I sit for a minute longer before slowly rising and feeling for the handle on the door. Opening the chamber I am welcomed by a large hanging warm towel, the smell of lavender, and soft music playing downstairs. Feeling quite euphoric as I wrap myself and prepare for a cleansing shower, I move as though I have had a heavy dose of some kind of drowsy drug, each step requiring some extra effort and coordination.

After bathing and returning my hair to its natural state, I make my way slowly down the stairs to the plush couch below where some warm green tea and honey is waiting for me. Taking the cup into my hands, and closing my eyes, I am reminded of a scene from a movie I once saw.
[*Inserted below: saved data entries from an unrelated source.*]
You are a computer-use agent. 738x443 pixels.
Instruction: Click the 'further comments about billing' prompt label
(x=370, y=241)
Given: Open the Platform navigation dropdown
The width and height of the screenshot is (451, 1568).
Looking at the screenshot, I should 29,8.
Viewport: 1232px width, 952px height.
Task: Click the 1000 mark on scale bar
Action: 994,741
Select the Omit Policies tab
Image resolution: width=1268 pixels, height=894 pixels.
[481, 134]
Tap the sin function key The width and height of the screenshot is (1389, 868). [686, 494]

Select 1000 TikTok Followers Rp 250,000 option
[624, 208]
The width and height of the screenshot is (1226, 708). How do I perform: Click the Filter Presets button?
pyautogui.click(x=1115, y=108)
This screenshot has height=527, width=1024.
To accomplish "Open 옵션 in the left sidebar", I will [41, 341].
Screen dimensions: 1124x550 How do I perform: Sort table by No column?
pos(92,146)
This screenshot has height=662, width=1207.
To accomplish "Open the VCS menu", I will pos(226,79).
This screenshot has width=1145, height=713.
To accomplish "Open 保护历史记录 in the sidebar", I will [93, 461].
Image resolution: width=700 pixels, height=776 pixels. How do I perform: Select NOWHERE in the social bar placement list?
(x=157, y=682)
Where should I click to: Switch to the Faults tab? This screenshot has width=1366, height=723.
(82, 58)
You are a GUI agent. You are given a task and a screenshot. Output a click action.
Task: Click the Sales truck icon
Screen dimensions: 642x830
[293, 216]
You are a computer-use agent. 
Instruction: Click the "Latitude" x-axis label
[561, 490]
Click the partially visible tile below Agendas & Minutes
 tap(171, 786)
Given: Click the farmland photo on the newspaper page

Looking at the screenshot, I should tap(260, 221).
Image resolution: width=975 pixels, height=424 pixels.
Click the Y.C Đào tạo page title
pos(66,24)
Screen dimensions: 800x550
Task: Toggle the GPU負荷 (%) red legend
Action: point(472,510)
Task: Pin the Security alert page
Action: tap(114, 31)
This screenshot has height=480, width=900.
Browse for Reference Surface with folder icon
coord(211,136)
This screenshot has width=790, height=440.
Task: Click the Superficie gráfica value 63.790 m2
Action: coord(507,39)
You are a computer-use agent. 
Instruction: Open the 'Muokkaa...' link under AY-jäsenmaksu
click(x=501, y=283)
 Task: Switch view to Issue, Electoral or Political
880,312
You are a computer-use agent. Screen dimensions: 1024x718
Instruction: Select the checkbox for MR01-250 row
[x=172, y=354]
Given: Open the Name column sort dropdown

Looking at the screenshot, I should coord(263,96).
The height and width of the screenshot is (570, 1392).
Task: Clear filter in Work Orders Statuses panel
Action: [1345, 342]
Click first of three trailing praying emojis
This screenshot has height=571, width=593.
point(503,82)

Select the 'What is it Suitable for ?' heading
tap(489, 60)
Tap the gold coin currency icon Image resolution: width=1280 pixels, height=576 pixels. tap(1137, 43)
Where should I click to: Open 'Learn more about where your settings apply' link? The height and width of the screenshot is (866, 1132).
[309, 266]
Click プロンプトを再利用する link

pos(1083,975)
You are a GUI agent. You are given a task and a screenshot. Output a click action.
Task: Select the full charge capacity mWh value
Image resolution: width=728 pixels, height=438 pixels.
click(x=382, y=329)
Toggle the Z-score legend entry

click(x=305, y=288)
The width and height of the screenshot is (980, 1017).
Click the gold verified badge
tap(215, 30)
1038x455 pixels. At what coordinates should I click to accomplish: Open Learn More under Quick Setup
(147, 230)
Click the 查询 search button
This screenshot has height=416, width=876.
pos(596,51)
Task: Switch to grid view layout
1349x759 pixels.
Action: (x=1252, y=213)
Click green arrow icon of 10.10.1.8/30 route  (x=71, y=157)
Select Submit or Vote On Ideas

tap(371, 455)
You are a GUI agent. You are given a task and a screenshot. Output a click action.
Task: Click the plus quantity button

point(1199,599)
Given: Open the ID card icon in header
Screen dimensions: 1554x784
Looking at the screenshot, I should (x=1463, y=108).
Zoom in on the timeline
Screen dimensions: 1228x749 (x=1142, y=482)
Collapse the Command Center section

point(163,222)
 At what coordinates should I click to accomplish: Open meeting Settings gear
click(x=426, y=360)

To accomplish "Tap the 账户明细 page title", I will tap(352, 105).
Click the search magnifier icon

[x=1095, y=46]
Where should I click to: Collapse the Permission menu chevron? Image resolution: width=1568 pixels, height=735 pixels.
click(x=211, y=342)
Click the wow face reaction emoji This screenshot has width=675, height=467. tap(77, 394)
The movie is called Revolver and towards the end, the main character gets stuck in an elevator where he ultimately meets the ego part of himself. The ego fights and screams at him while he remains calm and simply says the words : “I can see you. I can see you. You don’t control me, I control you.”

That movie and this experience have resonated with me for weeks now, and each time I can see that mean little controlling, fearful, dark side of myself trying to dictate how things will go this moment, this day, I simply tell her something similar. “I have seen you. You can’t control me, because I control you.” I have learned to integrate the light and dark sides of who I am, and can love them both for they are each a part that makes me whole.

You can find more information about floating in San Francisco/Oakland here .

For more general information about the healing benefits of floating, *courtesy of collective-evolution) click here.

Have you ever had a moment where your ego attempted to best you? What was that experience like? Do comment below if you feel inclined to do so… 

 

2 Comments on “Floating and Drowning in Oakland, California

  1. I have never thought to experiment with an isolation tank. I was immediately reminded of Sandra Walters describing the isolation/cave/crypt/death ritual that the mystery schools used. Wonderful experience and description Jenne!

    • Experiment if you get the chance! Every time I have gone it’s been different.. the only constant thing is that your skin glows for days afterward! (I am guessing it’s the salt) 😉 I haven’t heard of Sandra Walters and the mystery schools, but now I am curious to research that! Thank you Esther!!